A Tustin attorney is facing 27 ethics charges and possible disbarment as a result of an investigation by the state’s Office of Chief Trial Counsel that found him liable for misappropriating $282 million belonging to as many as 60,000 clients.
In July, the State Bar Court granted the OCTC an order of default against Daniel S. March, the managing partner of the Litigation Practice Group. The order affirms the disciplinary charges described in a Notice of Disciplinary Charges the OCTC issued in February. In May, March indicated in a motion before the State Bar Court in Los Angeles that he would not dispute the charges, according to a State Bar news release.
Beginning in November 2019 until March of last year, March served as CEO, treasurer, sole board member and the only shareholder of LPG, according to the State Bar. LPG advertised on its website that it specialized in helping clients achieve debt relief as they moved from “financial stress to financial wellness.”
“The level of March’s misconduct and misappropriation of client funds is stunning,” Chief Trial Counsel George Cardona said in a prepared statement. “March completely betrayed his responsibilities as a lawyer and his sworn oath of service to his clients and to the profession. Given the scope of his offenses, the just outcome in this case is disbarment.”
The State Bar described the March case as one of the most egregious it has ever investigated.
“Although we cannot confirm that this is the largest number of clients involved or the largest amount of money ever involved in a client trust account matter, it would certainly be one of the largest both in number of clients and amount of money involved,” the State Bar said in a statement emailed to the Southern California Record.
March is now ineligible to practice law in California. He has been disciplined in the past, according to the State Bar, which reported that March was disciplined and suspended in 2008.
LPG negotiated fee agreements with the firm’s clients, vowing to provide them with debt-relief services in return for a flat fee paid in monthly installments, the State Bar said in its February filing. LPG also promised to refund client debts if it was unable to invalidate them.

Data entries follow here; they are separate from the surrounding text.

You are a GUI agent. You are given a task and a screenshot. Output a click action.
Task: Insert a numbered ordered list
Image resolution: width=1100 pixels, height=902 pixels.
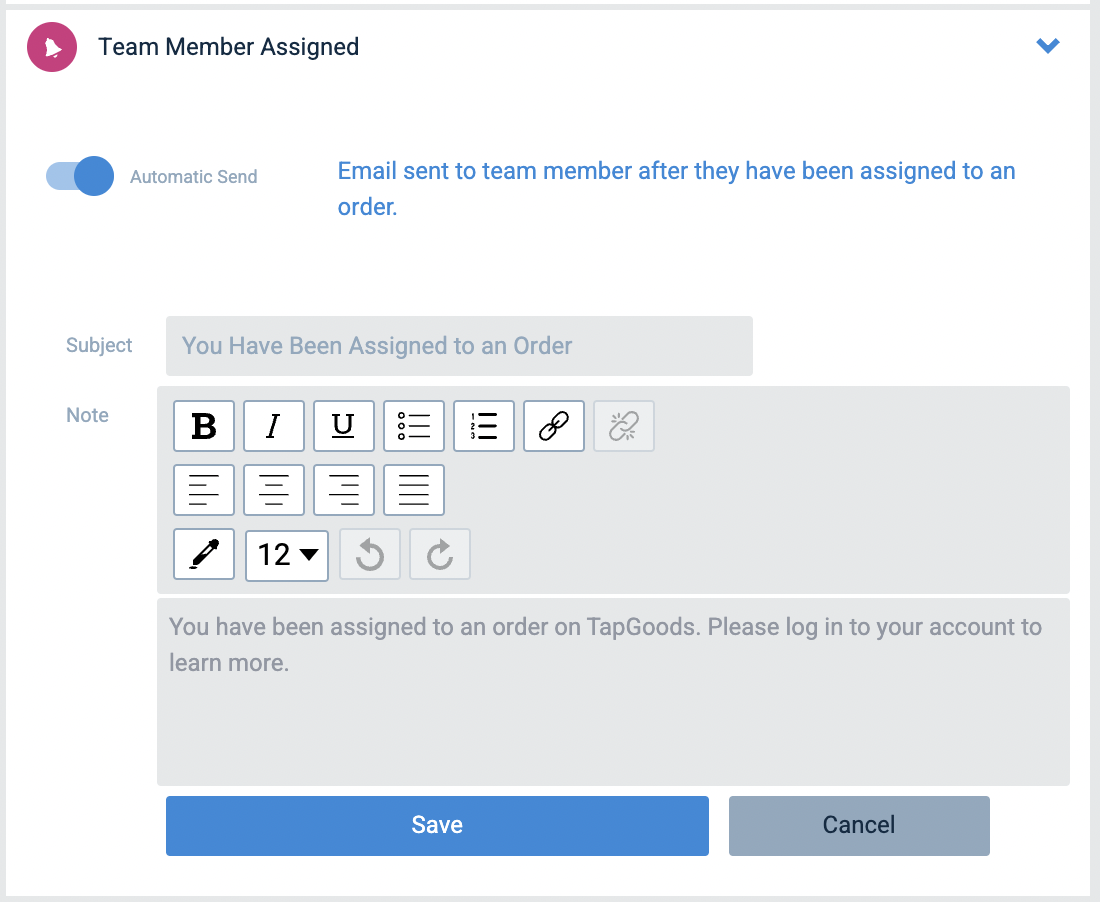[x=484, y=426]
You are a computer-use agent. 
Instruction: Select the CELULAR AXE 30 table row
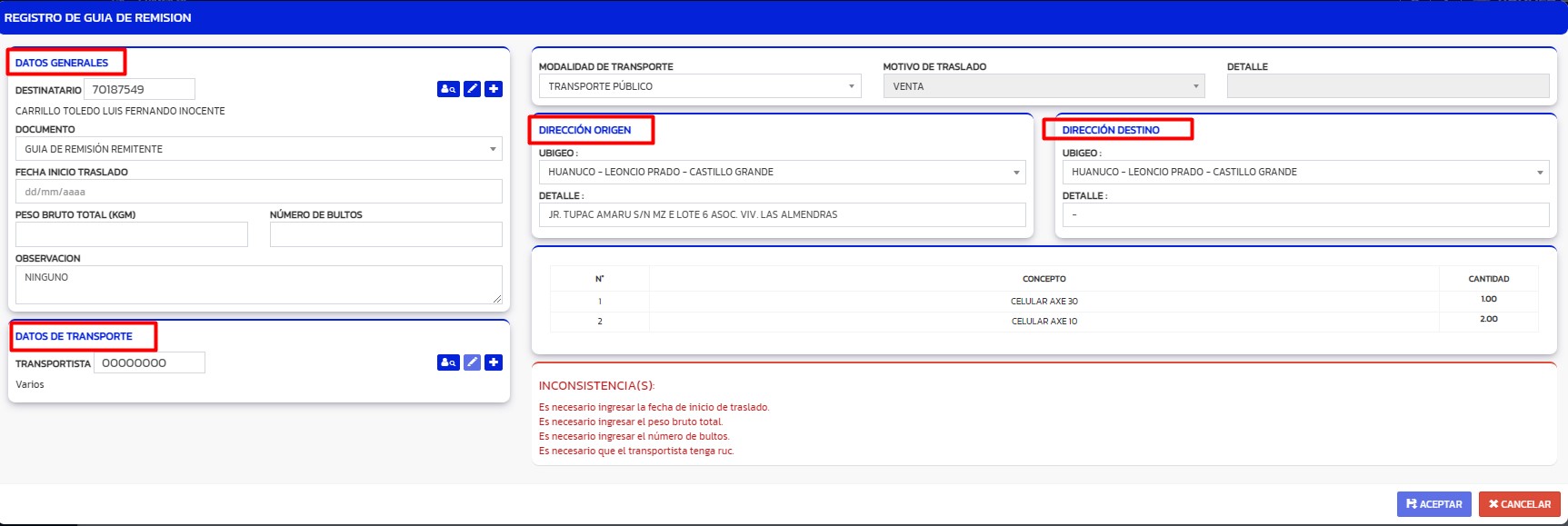(x=1044, y=301)
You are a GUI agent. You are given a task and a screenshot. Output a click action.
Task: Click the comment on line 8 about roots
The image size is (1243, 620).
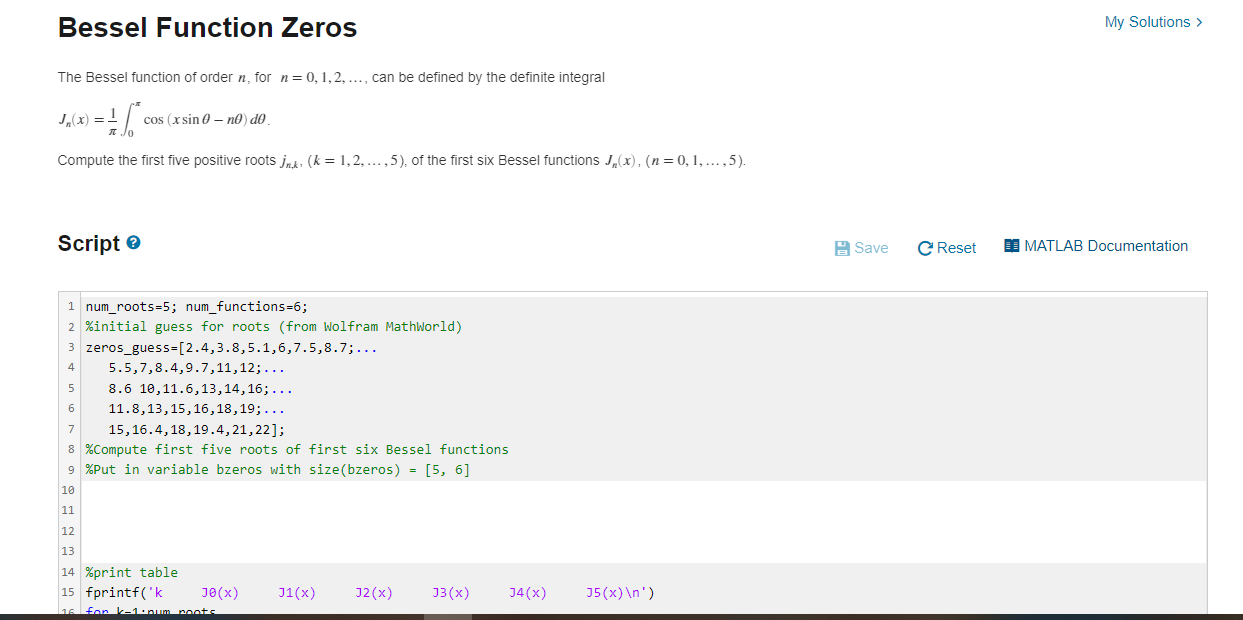point(295,448)
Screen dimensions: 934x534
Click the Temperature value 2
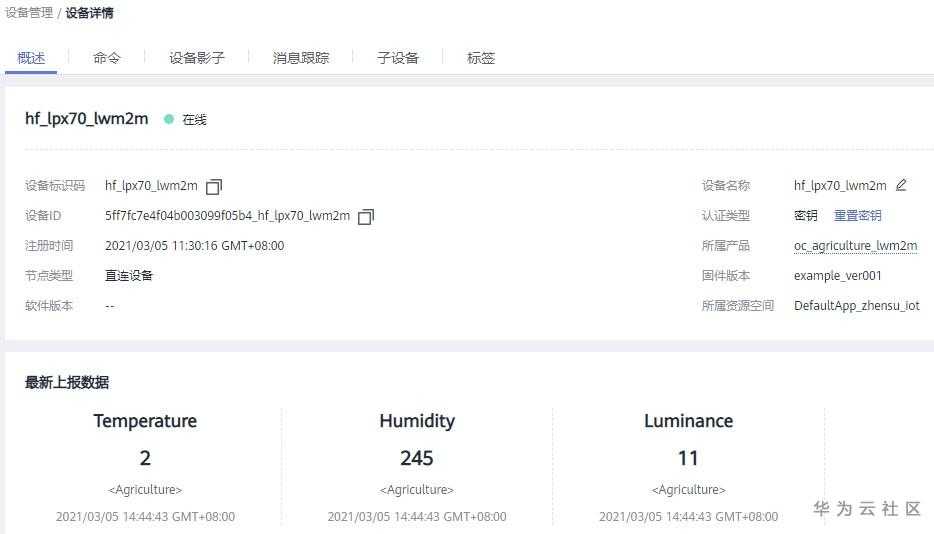[x=145, y=458]
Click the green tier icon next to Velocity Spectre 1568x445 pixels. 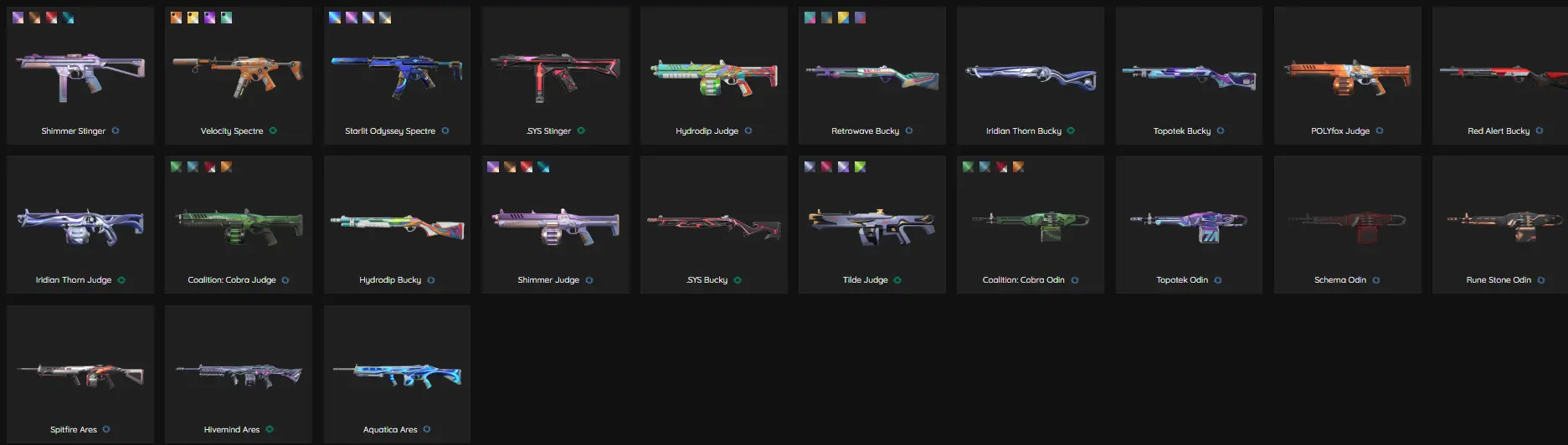click(273, 130)
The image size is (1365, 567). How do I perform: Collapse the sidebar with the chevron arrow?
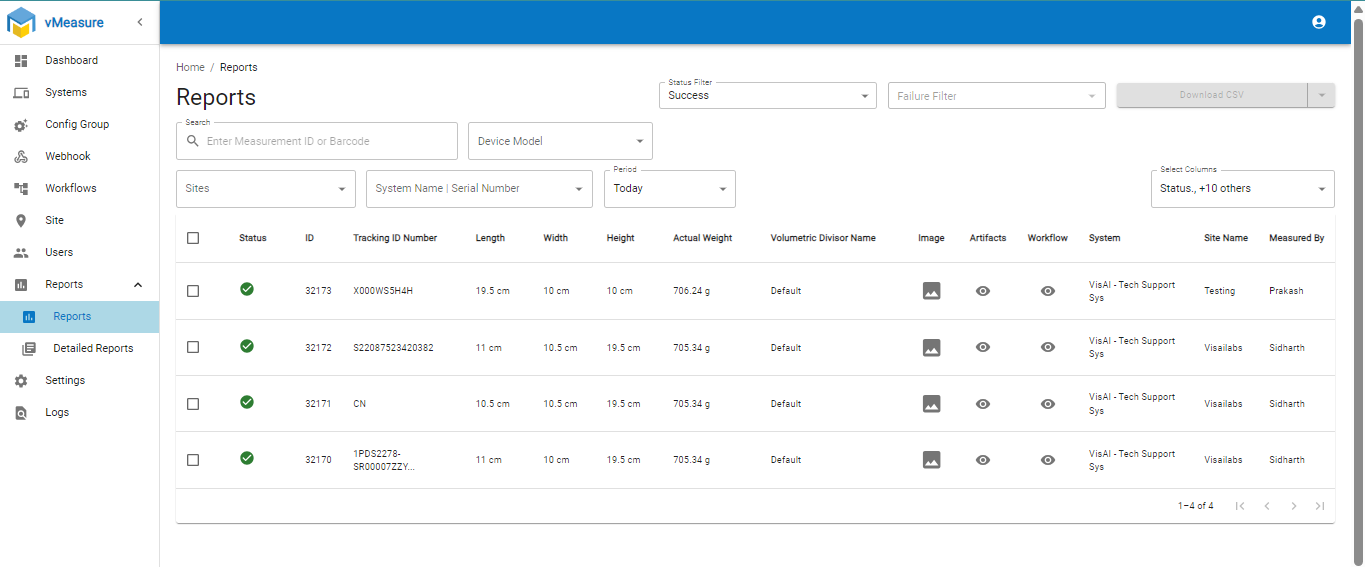tap(140, 22)
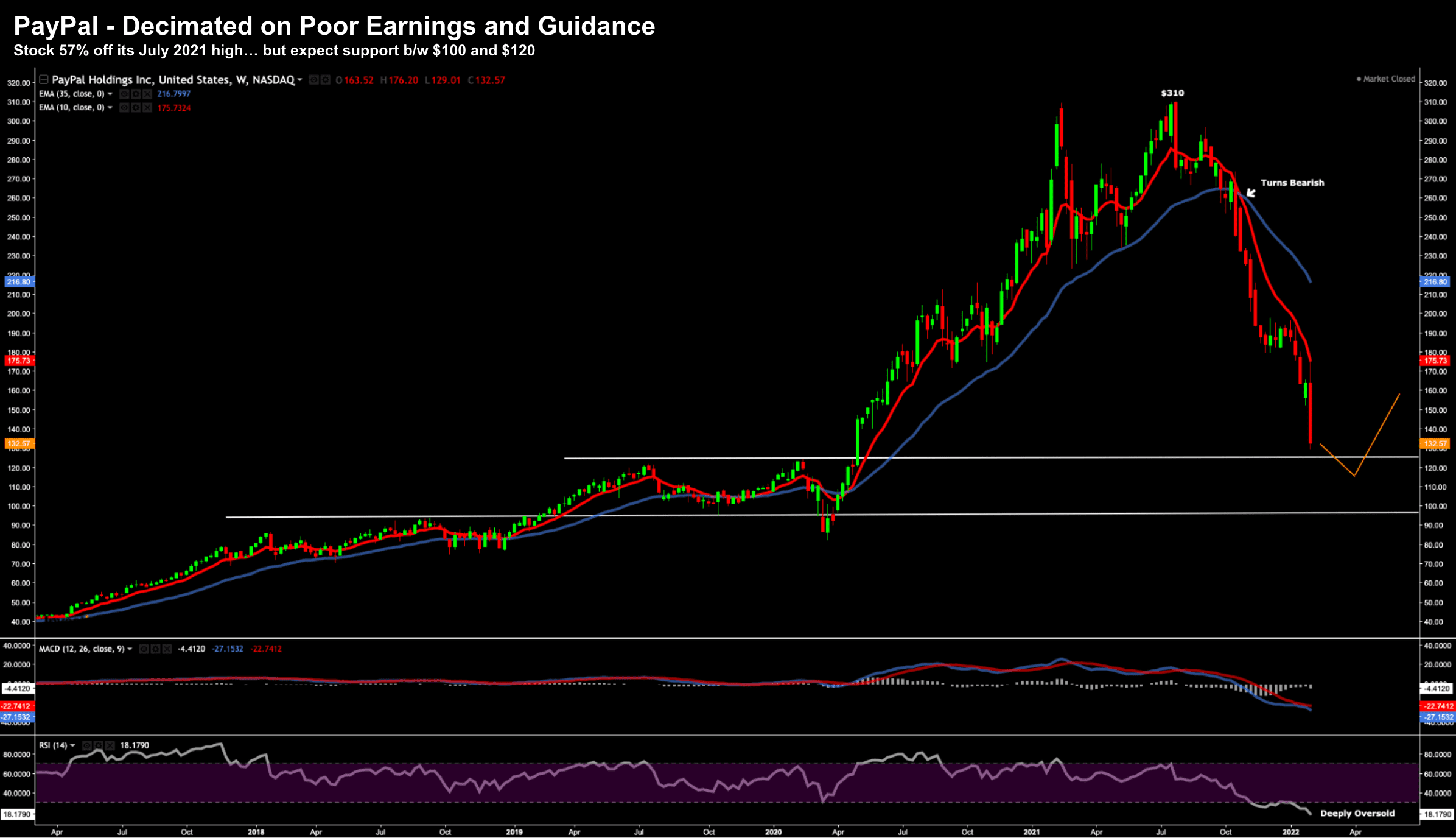This screenshot has height=838, width=1456.
Task: Remove the EMA 10 indicator with X icon
Action: (147, 108)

“March is accused of misappropriating anywhere from $78 million to $282 million in advance fees paid by 40,000 to 60,000 clients,” the State Bar said in a press release.
He also employed a disbarred lawyer to oversee client funds at the firm, an action that flies in the face of rules governing professional conduct, the State Bar reported.
“Respondent subsequently testified at bankruptcy proceedings that as a practice, his firm did not hold money on behalf of clients, stating that ‘no money, nothing was held on behalf of the client,’” the February notice states. “Respondent filed for bankruptcy (last year) and declared under oath that LPG had taken in $282 million in revenue and currently had cash assets of $4,500.”
The charges against March include moral turpitude, failure to maintain client funds in a trust account and misappropriation of funds. The attorney faces monetary sanctions of up to $5,000 for each violation, to a maximum of $50,000 per disciplinary order.
The State Bar stressed that statements in a Notice of Disciplinary Charges are only allegations and that the attorney is presumed innocent unless the State Bar Courts finds the attorney “culpable by clear and convincing evidence.” The state Supreme Court has the final say on disbarment recommendations.